• _Passage_:

────────────────────

Next.js ISR works great on a single pod. But the moment you scale to multiple replicas — whether on Kubernetes, ECS, Cloud Foundry, or any orchestrator — you get a hidden efficiency problem: every pod independently regenerates the same pages, writes duplicate cache entries, and hammers your backend on every restart.
We run a high-traffic Next.js app serving tens of thousands of requests per minute across multiple pods (Kubernetes Deployment). After switching ISR's cache backend from local disk to Redis, we cut backend regeneration calls by 90%, eliminated cold-start storms, and reduced cache memory by 77% with gzip.
This article focuses on the Redis caching efficiency side:
- How duplicate writes happen and how to prevent them
- Compression strategy that saves 77% memory at <1ms cost
- Lock-based write deduplication
- Cold start prevention via route injection
- Load test numbers: disk vs Redis vs Redis+gzip
The Duplicate Write Problem
With disk-based ISR cache, each pod is an island:
Load Balancer / K8S Service
├── Pod 0 → local disk cache (ephemeral, independent)
├── Pod 1 → local disk cache (ephemeral, independent)
├── Pod 2 → local disk cache (ephemeral, independent)

────────────────────

• _Items from a pointing dataset_:
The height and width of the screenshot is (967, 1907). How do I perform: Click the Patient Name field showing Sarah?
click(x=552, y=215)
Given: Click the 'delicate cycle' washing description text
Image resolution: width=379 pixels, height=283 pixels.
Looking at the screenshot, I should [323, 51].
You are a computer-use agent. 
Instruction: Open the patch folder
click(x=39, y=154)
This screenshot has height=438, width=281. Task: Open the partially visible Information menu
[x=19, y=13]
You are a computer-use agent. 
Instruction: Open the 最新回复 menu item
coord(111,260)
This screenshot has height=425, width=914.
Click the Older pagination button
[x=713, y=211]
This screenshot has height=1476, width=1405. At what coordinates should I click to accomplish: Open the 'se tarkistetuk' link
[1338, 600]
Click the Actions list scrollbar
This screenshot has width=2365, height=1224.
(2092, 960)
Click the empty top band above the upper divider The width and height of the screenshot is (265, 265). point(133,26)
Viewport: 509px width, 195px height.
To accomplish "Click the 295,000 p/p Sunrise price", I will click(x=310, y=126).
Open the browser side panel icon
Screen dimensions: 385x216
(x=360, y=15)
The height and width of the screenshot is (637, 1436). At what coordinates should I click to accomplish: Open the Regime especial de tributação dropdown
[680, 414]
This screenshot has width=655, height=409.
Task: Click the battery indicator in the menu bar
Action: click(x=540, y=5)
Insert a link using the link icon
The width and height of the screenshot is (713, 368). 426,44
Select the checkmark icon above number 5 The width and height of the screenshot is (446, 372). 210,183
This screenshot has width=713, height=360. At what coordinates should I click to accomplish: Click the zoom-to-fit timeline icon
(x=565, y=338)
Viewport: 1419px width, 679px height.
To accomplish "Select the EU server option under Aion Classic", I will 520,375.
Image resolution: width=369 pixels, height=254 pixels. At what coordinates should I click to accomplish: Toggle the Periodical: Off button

────────────────────

• _Your tasks_:
a. Answer these about the Next.js ISR article:
(i) After the switch to Redis, how much were backend regeneration calls reduced?
(ii) What time cost does the article give for its compression strategy?
(iii) In the disk-based setup, how is each pod's local disk cache described?
b. Which topics does the Next.js ISR article list as its focus? Give every one.
c. Could you pick up the Next.js ISR caching article after its last line and keep writing it?

• _Answers in order_:
a.
(i) By 90%.
(ii) Less than 1ms.
(iii) As ephemeral and independent.

b.
- How duplicate writes happen and how to prevent them
- Compression strategy that saves 77% memory at <1ms cost
- Lock-based write deduplication
- Cold start prevention via route injection
- Load test numbers: disk vs Redis vs Redis+gzip

c.
└── Pod 7 → local disk cache (ephemeral, independent)
When /courses/javascript-101 is requested, the pod that handles it generates the page and writes to its own ephemeral disk. The other 7 pods don't know. Next request to the same page on a different pod? Full regeneration again. That's 8x the backend calls, 8x the compute, 8x the cache storage.
With Redis as a shared cache:
Load Balancer / K8S Service
├── Pod 0 ──┐
├── Pod 1 ──┤
├── Pod 2 ──┼──► Redis (single shared cache)
└── Pod 7 ──┘
One pod generates, one write to Redis, all 8 pods read from it. But just swapping to Redis isn't enough — you still need to handle concurrent writes and cold start storms.
Setting Up Redis as ISR Cache Backend
We used @neshca/cache-handler to replace Next.js's default disk cache with Redis.
// cache-handler.mjs
import { CacheHandler } from '@neshca/cache-handler';
import createRedisHandler from '@neshca/cache-handler/redis-stack';
import createLruHandler from '@neshca/cache-handler/local-lru';
import { createClient } from 'redis';
CacheHandler.onCreation(async () => {
let client;
try {
client = createClient({
url: process.env.REDIS_URL,
socket: {
connectTimeout: 5000,
reconnectStrategy: (retries) => Math.min(retries * 100, 5000),
},
});
client.on('error', () => {
// Silence connection errors — they flood logs in prod
});
await client.connect();
} catch (error) {
console.warn('Redis unavailable, falling back to LRU cache');
}
if (client?.isReady) {
const handler = await createRedisHandler({
client,
keyPrefix: 'isr:',
timeoutMs: 1000,
});
return { handlers: [handler] };
}
// Fallback: in-memory LRU (single-instance only)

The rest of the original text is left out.